Amid an era when the Hollywood totem pole meant television stars were inferior to their big-screen counterparts, Leachman achieved rare success in both mediums. She nabbed a few more dramatic parts as the ’70s continued, but with “Mary Tyler Moore” running through 1975 and “Phyllis” lasting until 1977, it was Leachman’s comedy work that found the strongest footprint. Her other signature project of the decade was Mel Brooks’ parody “Young Frankenstein,” in which she played the glowering housekeeper Frau Blucher, whose mere name prompted horses’ neighing fears. Leachman again teamed up with Brooks and “Frankenstein” co-star Madeline Kahn for the Hitchcock satire “High Anxiety” and the costume-epic farce “History of the World, Part I.”
Leachman mostly starred in supporting roles throughout the rest of her career. When one-time roommate Charlotte Rae left “The Facts of Life” in 1986, Leachman joined the show’s final two seasons as the central boarding school’s matriarch. She headlined a revival of the stage musical “Show Boat,” reprised her “Last Picture Show” role in the 1990 sequel “Texasville,” played Granny in 1993’s “The Beverly Hillbillies,” and appeared as two characters in the Olsen Twins’ Halloween movie, “Double, Double, Toil and Trouble.” Variety called her performance in the latter “feisty.”
Leachman’s reputation as a resident kooky grandma arose in the early 2000s, thanks to “Malcolm in the Middle” (which earned her two Emmys), “Bad Santa,” “Spanglish” (which netted her a Screen Actors Guild Award nomination), “The Longest Yard” and “Beerfest.”

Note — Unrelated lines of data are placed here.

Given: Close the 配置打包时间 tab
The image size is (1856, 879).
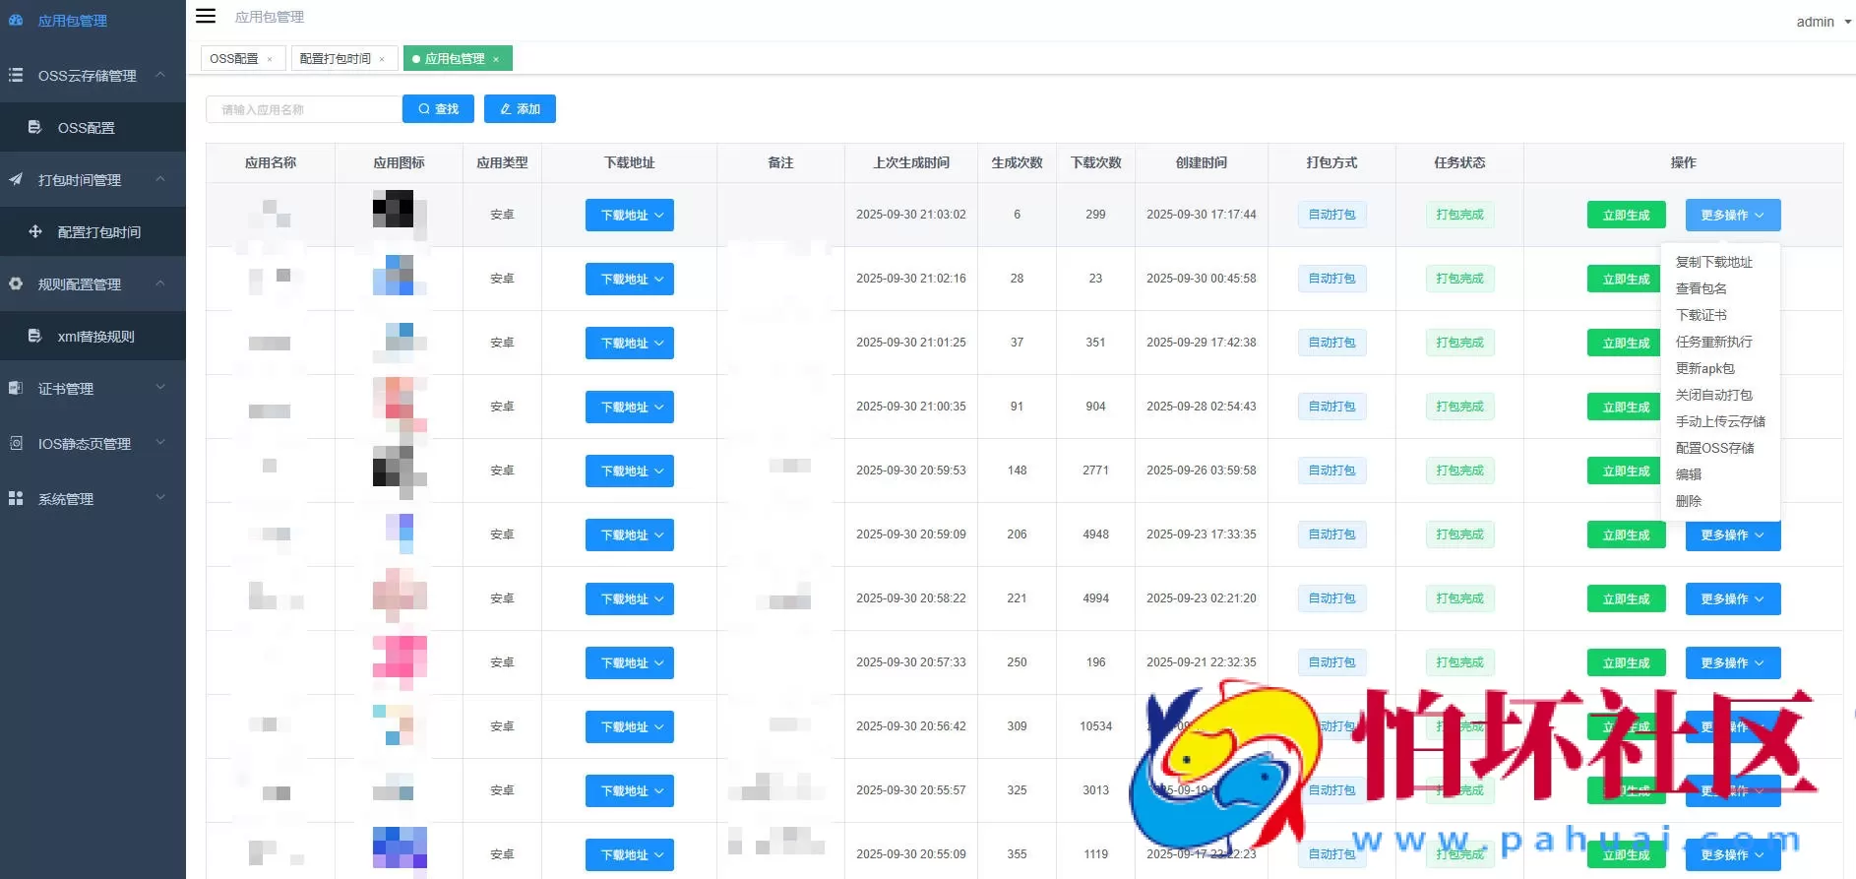Looking at the screenshot, I should click(x=382, y=59).
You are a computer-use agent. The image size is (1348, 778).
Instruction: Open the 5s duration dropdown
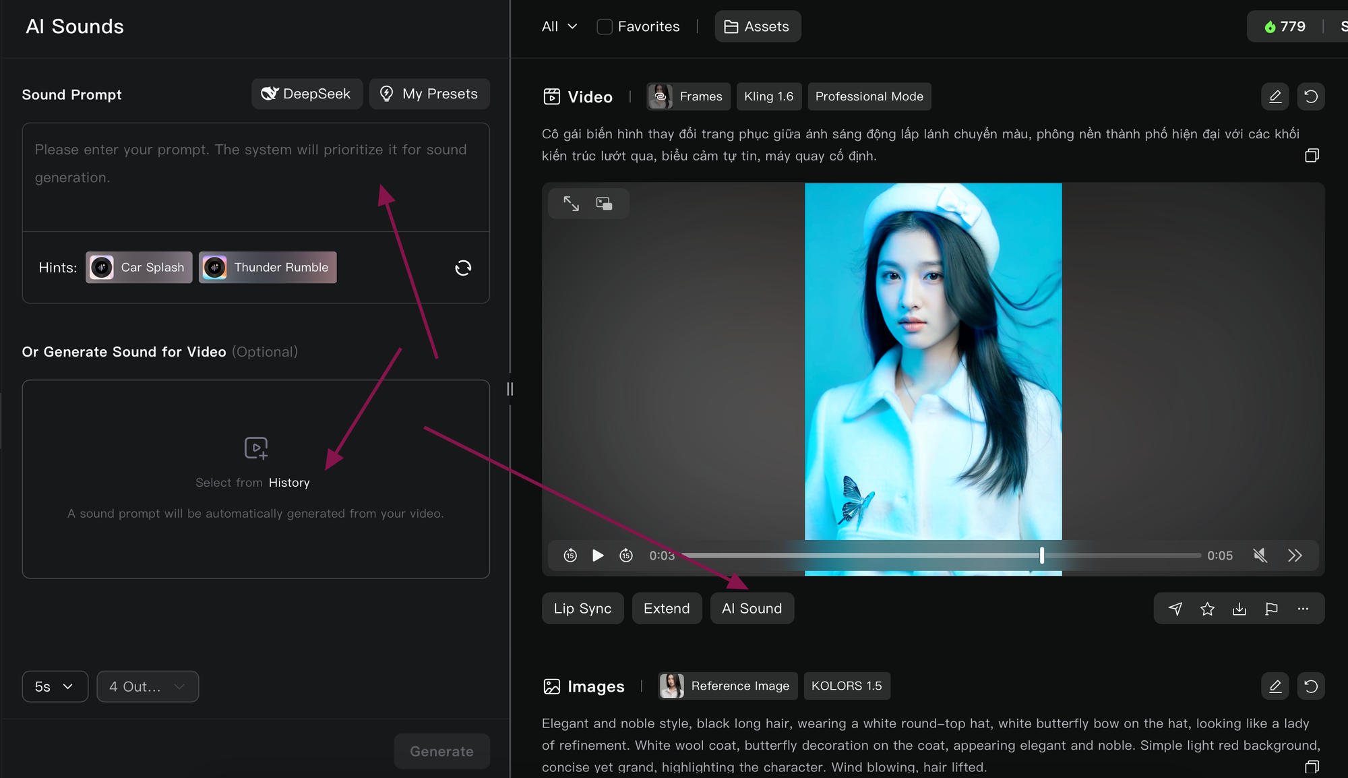pos(55,686)
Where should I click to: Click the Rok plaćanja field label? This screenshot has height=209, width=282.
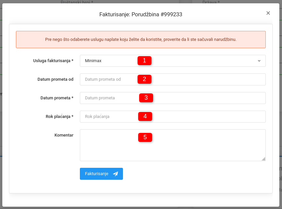(60, 117)
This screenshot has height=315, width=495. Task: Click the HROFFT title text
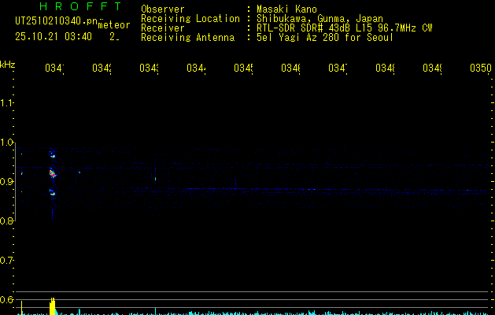pyautogui.click(x=67, y=7)
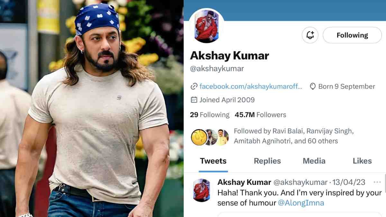Switch to the Replies tab

[267, 161]
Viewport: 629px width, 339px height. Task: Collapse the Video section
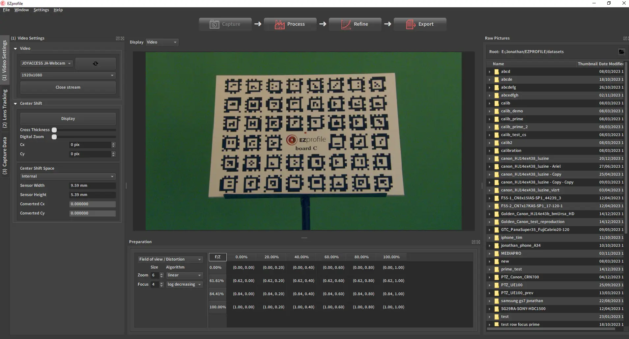point(15,48)
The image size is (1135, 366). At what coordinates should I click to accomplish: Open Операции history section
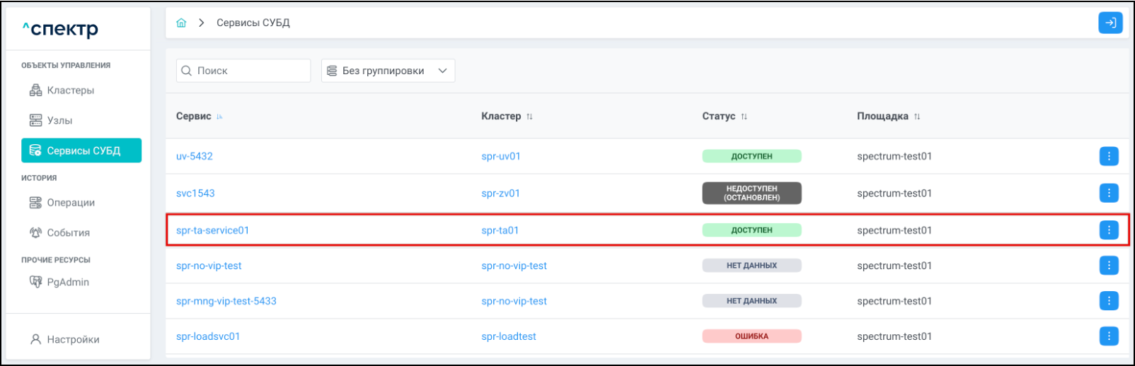coord(70,203)
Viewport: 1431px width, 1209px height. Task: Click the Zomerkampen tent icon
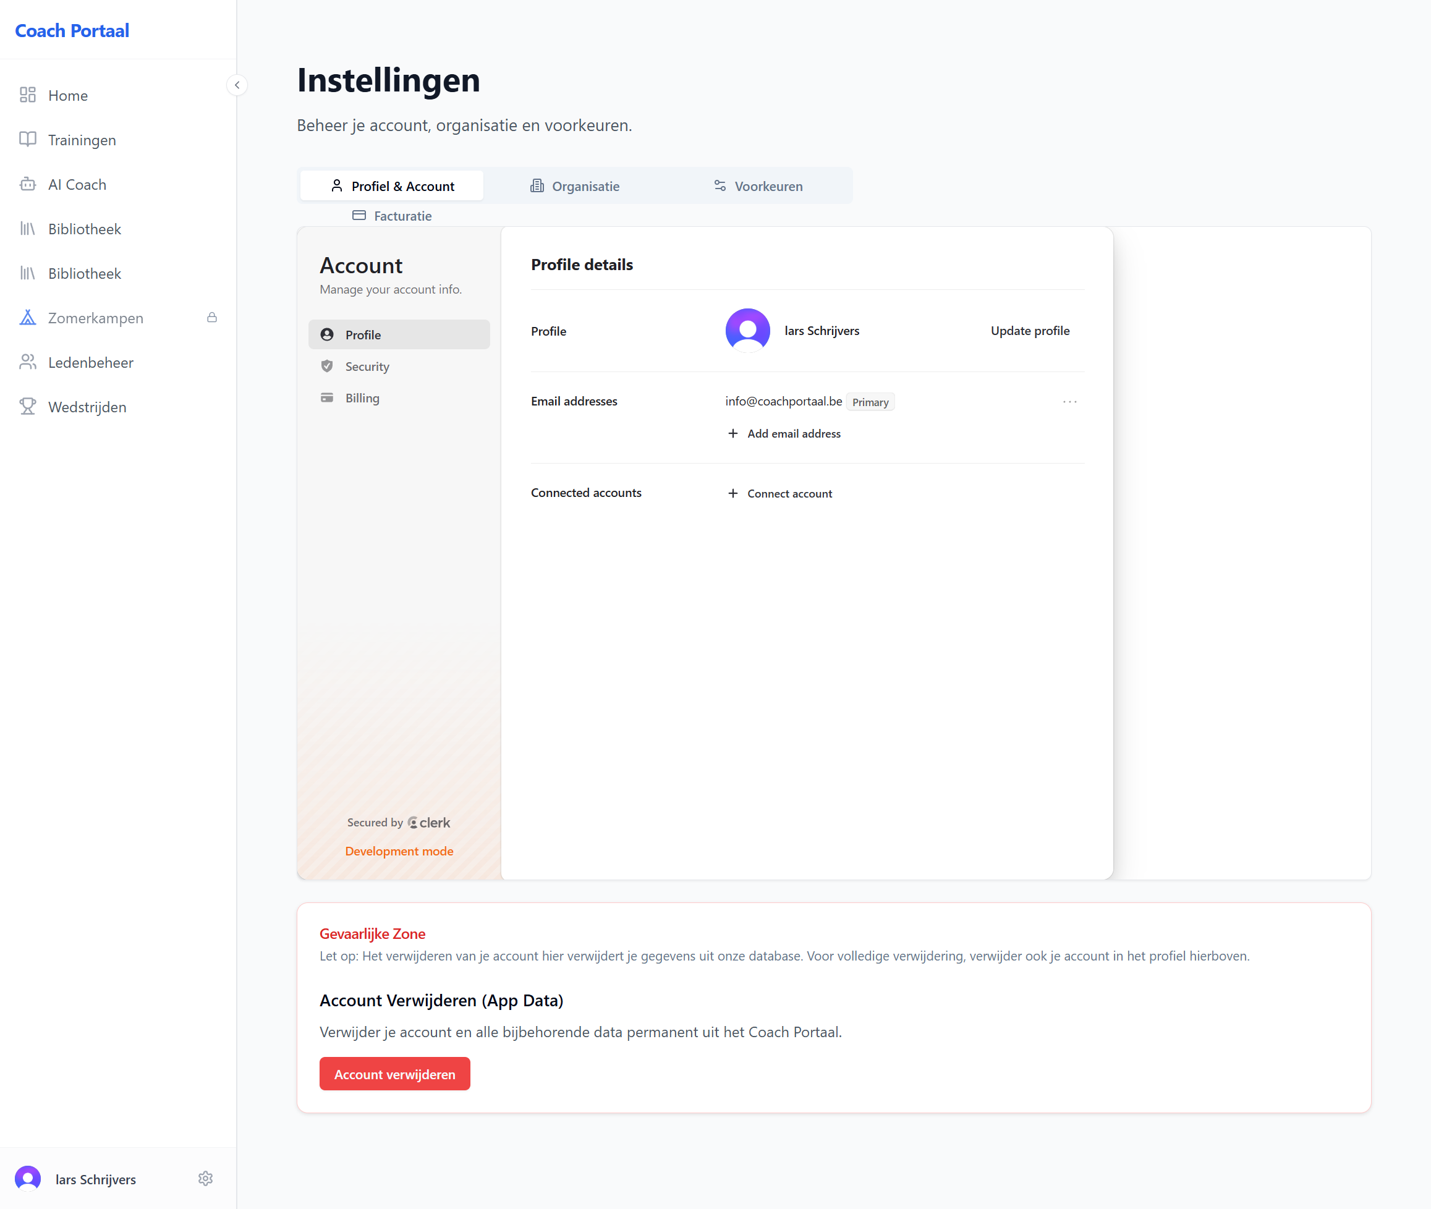click(x=27, y=317)
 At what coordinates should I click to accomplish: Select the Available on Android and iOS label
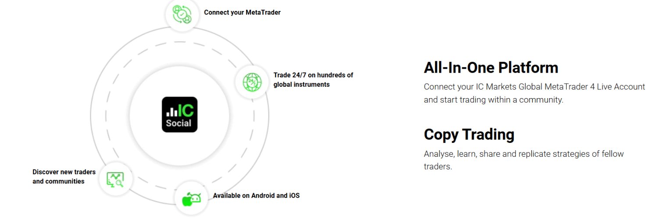pyautogui.click(x=256, y=195)
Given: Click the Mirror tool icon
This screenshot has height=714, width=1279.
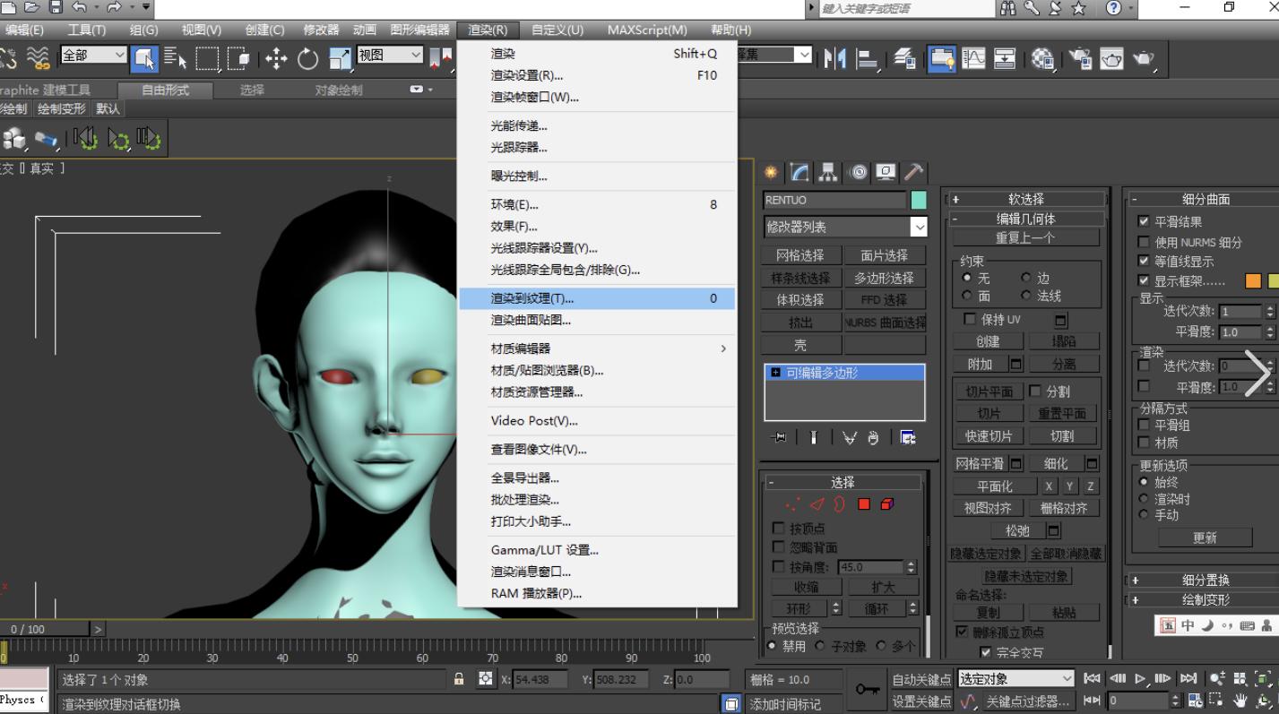Looking at the screenshot, I should (834, 59).
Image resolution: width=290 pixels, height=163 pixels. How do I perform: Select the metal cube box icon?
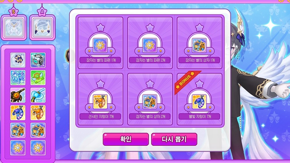[38, 60]
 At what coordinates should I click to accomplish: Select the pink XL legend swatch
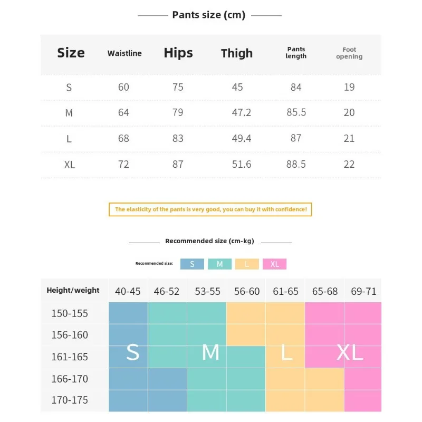coord(274,264)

In 2008, at age 82, Leachman postponed a national tour of her one-woman show to join “Dancing with the Stars.” Leachman’s son, who was her manager, pitched the actor to ABC three times before the network agreed to cast her. Then the oldest woman to appear on the show, Leachman placed seventh, outlasting Kim Kardashian and Toni Braxton.
“Dancing with the Stars” brought about a minor resurgence for Leachman, who published an autobiography in 2009, proceeded with her one-woman show in 2010, and took a recurring role on the Fox sitcom “Raising Hope” from 2010 to 2014. The latter earned her another Emmy nomination.
Leachmen continued working in her 90s. She was a guest player on Starz’s “American Gods,” portraying an eccentric disciple of Slavic mythology. Leachman was a surprise standout on the show, just as she was throughout her career. She also appeared on a reboot of “Mad About You” and has two movies yet to be released, including one co-starring Tom Arnold and Jennifer Tilly.
If there’s any word that aptly describes Cloris Leachman, it’s “scene-stealer.” If we can afford another description, it would be “hard worker.”
“I’m just a simple person with a silly bone,” she once said.